The glaring problem for Vogel and others who wish to portray Joseph Smith as imbibing in commonplace nineteenth century American racism with his scriptural productions is that there is “no contemporary evidence” that the Prophet ever appealed to either the Book of Moses or the Book of Abraham in his racial thinking. Indeed, “There is no [Page 304]evidence that during his lifetime [Joseph] Smith or any of his followers cited the book of Abraham to deny black Mormon men the priesthood.” Vogel admits that “how [the Book of Abraham’s teachings] applied to Smith’s church [sic], and the priesthood Smith established, was never explicitly stated during Smith’s lifetime” (110), which is a bashful way of conceding that he has no actual evidence for this reading that he merely assumes must have originated with the Prophet. “While not addressing slavery directly,” Vogel writes, “[the Book of] Abraham supports the white supremacist ideology of slave owners” (116). This bizarre claim is made all the stranger by the fact left unaddressed (but certainly known) by Vogel that Joseph Smith not only approved of the ordination of at least two black men to the priesthood (Elijah Able and Q. Walker Lewis), but also that he ran on an anti-slavery platform during his 1844 presidential bid.

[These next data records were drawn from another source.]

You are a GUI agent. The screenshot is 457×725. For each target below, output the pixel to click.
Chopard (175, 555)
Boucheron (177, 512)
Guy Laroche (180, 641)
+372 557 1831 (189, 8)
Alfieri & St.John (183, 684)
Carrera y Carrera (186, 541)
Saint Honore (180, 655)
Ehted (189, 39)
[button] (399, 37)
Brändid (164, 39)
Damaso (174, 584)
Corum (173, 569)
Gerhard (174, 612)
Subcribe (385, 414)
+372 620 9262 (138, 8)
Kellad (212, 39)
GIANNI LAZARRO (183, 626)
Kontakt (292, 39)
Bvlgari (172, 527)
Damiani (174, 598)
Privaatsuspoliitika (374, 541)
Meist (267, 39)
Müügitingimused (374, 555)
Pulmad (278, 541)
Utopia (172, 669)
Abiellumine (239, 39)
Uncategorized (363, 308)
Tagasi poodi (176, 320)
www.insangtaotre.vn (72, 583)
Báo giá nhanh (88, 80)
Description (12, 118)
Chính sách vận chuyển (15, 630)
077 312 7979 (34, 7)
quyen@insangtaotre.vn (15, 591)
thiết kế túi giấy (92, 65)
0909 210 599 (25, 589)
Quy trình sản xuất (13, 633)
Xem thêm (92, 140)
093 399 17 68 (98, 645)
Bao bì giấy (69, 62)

Vogel correctly observes that in April 1836, in what was probably a move to distance the Latter-day Saints from the more radical antebellum abolitionist movement and to ameliorate the tense situation with the pro-slavery Missourians, Joseph Smith published an anti-abolitionist editorial in the Messenger and Advocate. What Vogel seems not to appreciate, however, is that with this editorial Joseph had a perfect opportunity to use his supposedly racist scripture to bolster his case. But he didn’t. Instead, he quoted the KJV rendering of Genesis 9:25– 26, not the Book of Abraham and not even his own translation of this same passage (the one Vogel thinks is clear proof of the Prophet’s racist thinking). Vogel never stops to ask why. I can only assume that this is because Vogel has already come to the conclusion that as nineteenth century texts, the Book of Moses and the Book of Abraham must necessarily reflect their racist nineteenth century environments. As with his utterly farfetched attempt to use the issue of race in the Book of Abraham to attribute the authorship of the Grammar and Alphabet to Joseph Smith (96–115), his attempt to depict the Book of Abraham as projecting a “white supremacist ideology” is entirely unconvincing (116). Suffice it to say that more responsible, informed treatments of this topic should be sought elsewhere.